No título do álbum lê-se, obviamente, um sinal da funda cumplicidade que liga os três músicos, mas também uma marca da espontaneidade que atravessa cada uma das seis peças aqui apresentadas, um voluntarismo benigno que gera passagens de elevada inventividade, como por exemplo em “Mezcal”, tema que nasce na “selva” tímbrica dos artefactos percussivos de Marcos Cavaleiro e depressa convida Hery Paz a perder-se entre as “lianas”, como se buscasse a luz acima da copa das árvores, com o saxofone em modo inquisitivo a impor imagens dignas das páginas de Joseph Conrad na nossa imaginação.

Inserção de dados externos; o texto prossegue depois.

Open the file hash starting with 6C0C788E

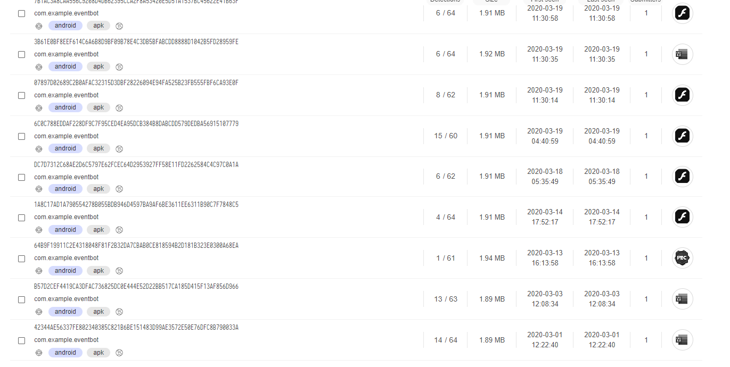click(136, 124)
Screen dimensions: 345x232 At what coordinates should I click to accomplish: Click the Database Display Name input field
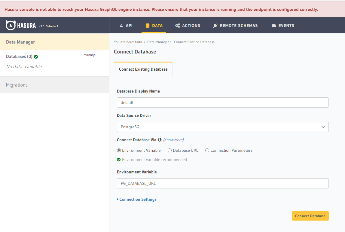coord(223,102)
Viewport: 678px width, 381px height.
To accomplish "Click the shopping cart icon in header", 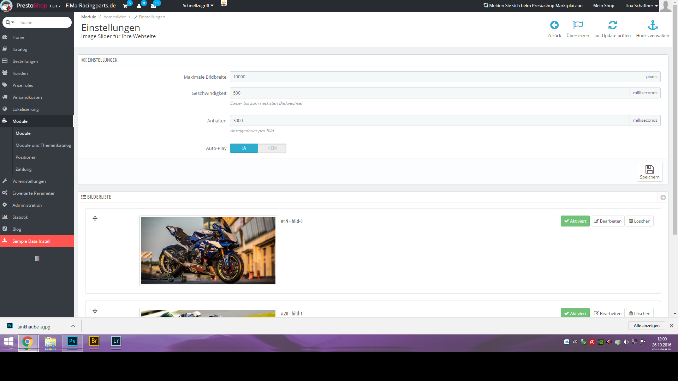I will coord(125,6).
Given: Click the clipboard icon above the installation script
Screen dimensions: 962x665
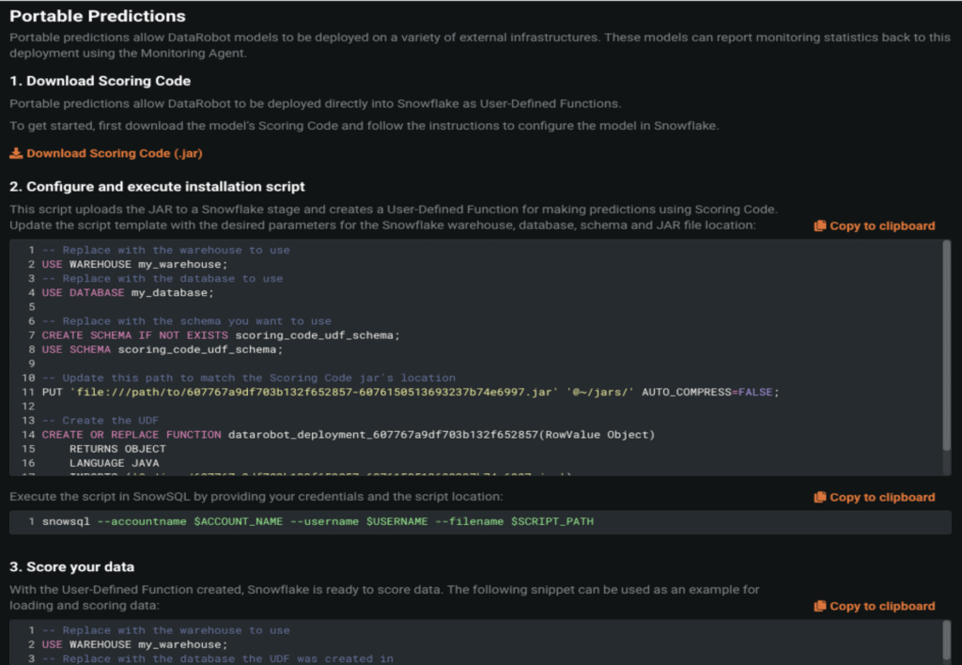Looking at the screenshot, I should [819, 225].
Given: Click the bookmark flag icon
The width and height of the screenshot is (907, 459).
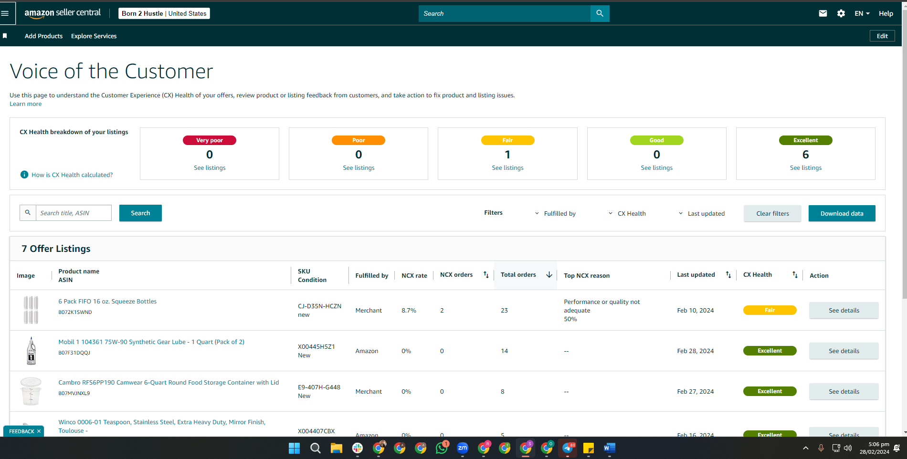Looking at the screenshot, I should (x=5, y=36).
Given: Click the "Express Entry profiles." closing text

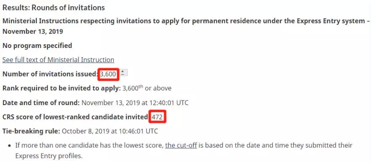Looking at the screenshot, I should [x=49, y=156].
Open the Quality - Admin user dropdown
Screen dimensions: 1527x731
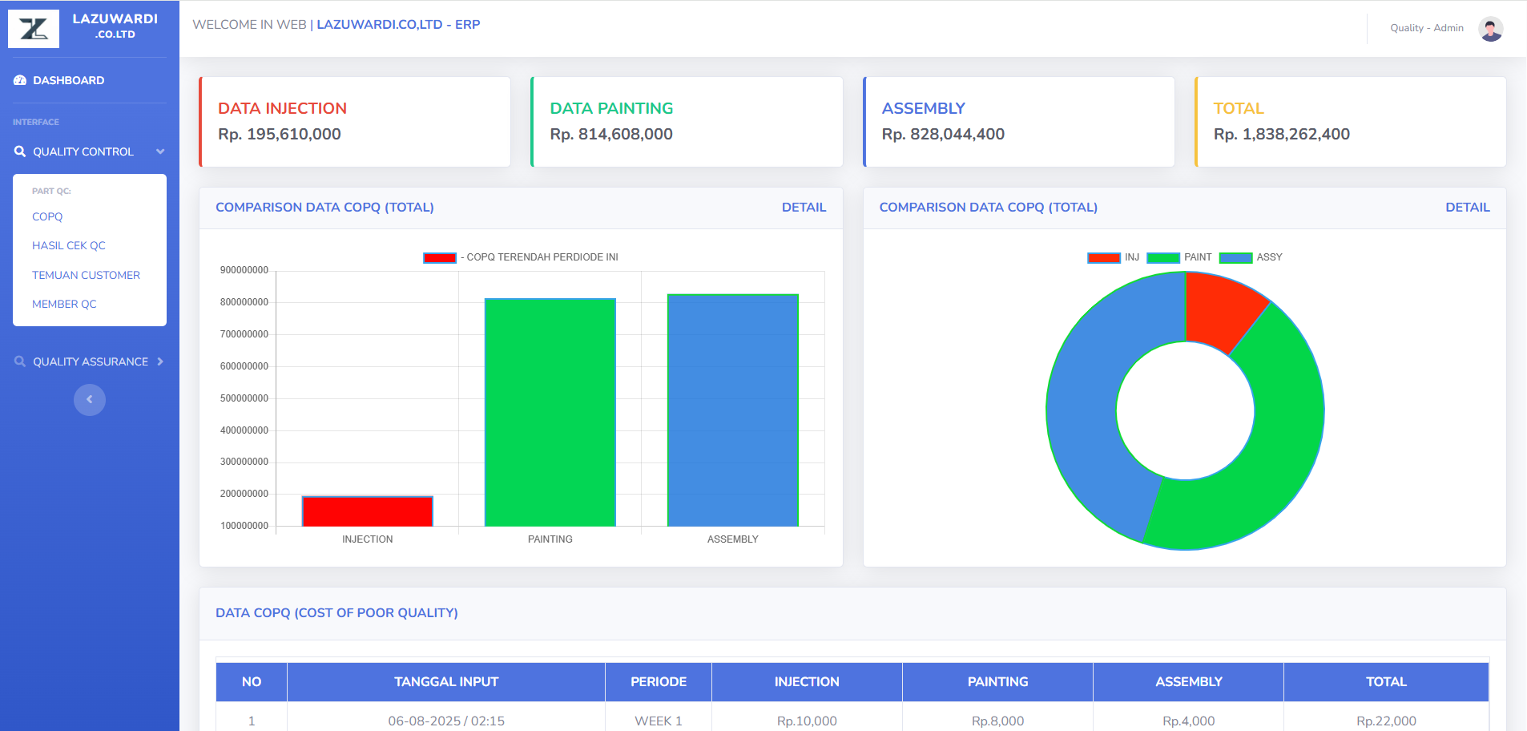(1426, 28)
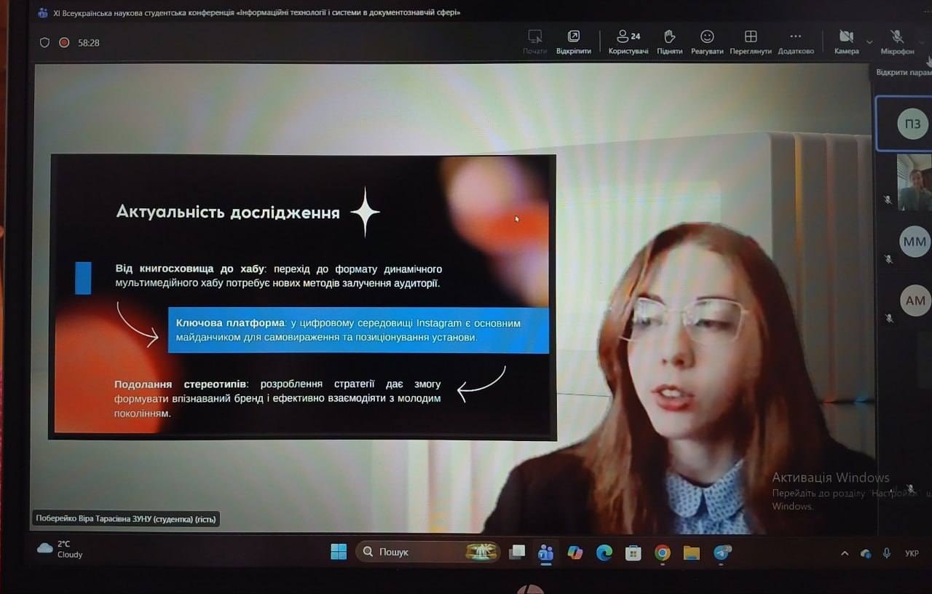Click the red recording indicator

[x=64, y=43]
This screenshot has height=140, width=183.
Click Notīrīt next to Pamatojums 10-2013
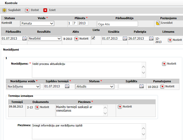(x=167, y=87)
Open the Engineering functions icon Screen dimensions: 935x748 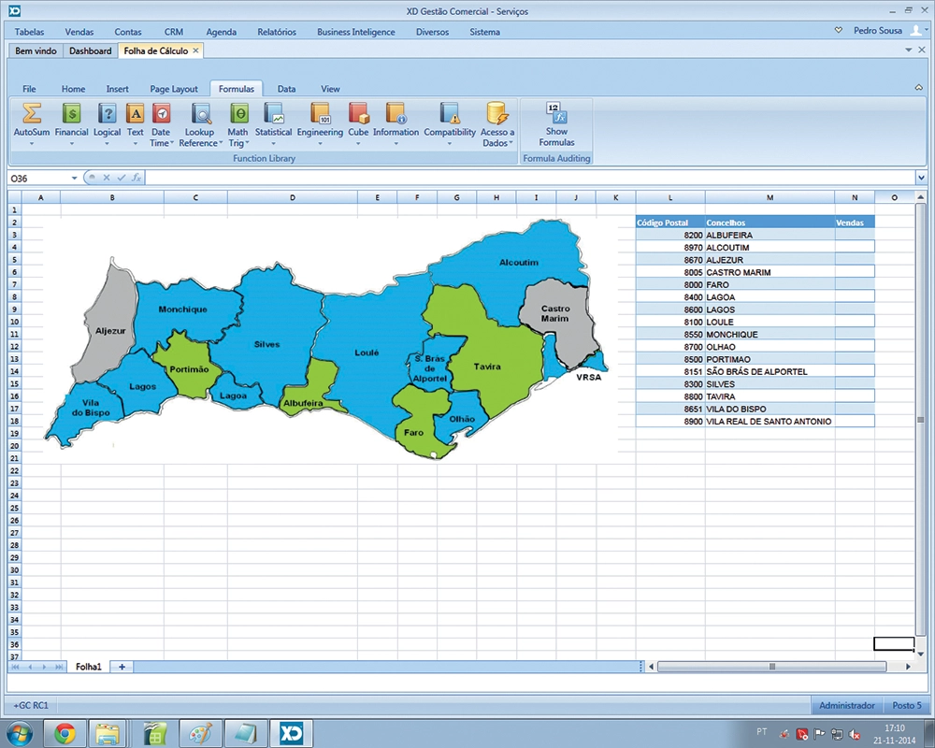(x=320, y=114)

[Puzzle 3] D / Carimbo Porta-Jazz

Pedro Neves no piano, João Paulo Rosado no contrabaixo e Miguel Sampaio na bateria. Embora nenhum deles tenha “Silva” ou “Pereira” por apelido ou se vislumbrem “Josés” ou “Antónios” nos nomes próprios, dificilmente se encontraria um trio mais “português” do que este. Essa “identidade” ressoa igualmente na música leve e descomplexada, aberta ao nosso típico ”desenrasque” nos desafios com que cada um dos músicos vai confrontado os companheiros, forçando à exploração improvisacional e a uma desenvoltura formal que não é muito “expositiva” no que a motivos vincadamente melódicos diga respeito.

Os temas – formalmente não serão exactamente “canções” – nascem de arremedos, esboços de intenção, depressa fragmentados pela atracção do desconhecido: o piano de Neves comanda, naturalmente, mas nunca é ponto de origem de torrentes de notas liricamente encadeadas em fraseados longos, antes fonte de leves pinceladas que sugerem imagens a que os companheiros correspondem sem seguidismo, ousando eles mesmos a ocasional troca de voltas à lógica. Essa ideia passa clara em “Girassol”, por exemplo, com o piano de Neves a soar levemente “bluesy”, mas a nunca ceder à eventual tentação de encaixe num discurso idiomático demasiadamente vincado.

A secção rítmica, essa consegue ser sinuosa sem nunca se atropelar a si mesma ou o piano, antes esticando com alguma elegância as telas em que que Pedro Neves vai pintando com traços semi-abstractos, semi-figurativos, mas sempre de enorme elegância. Bom.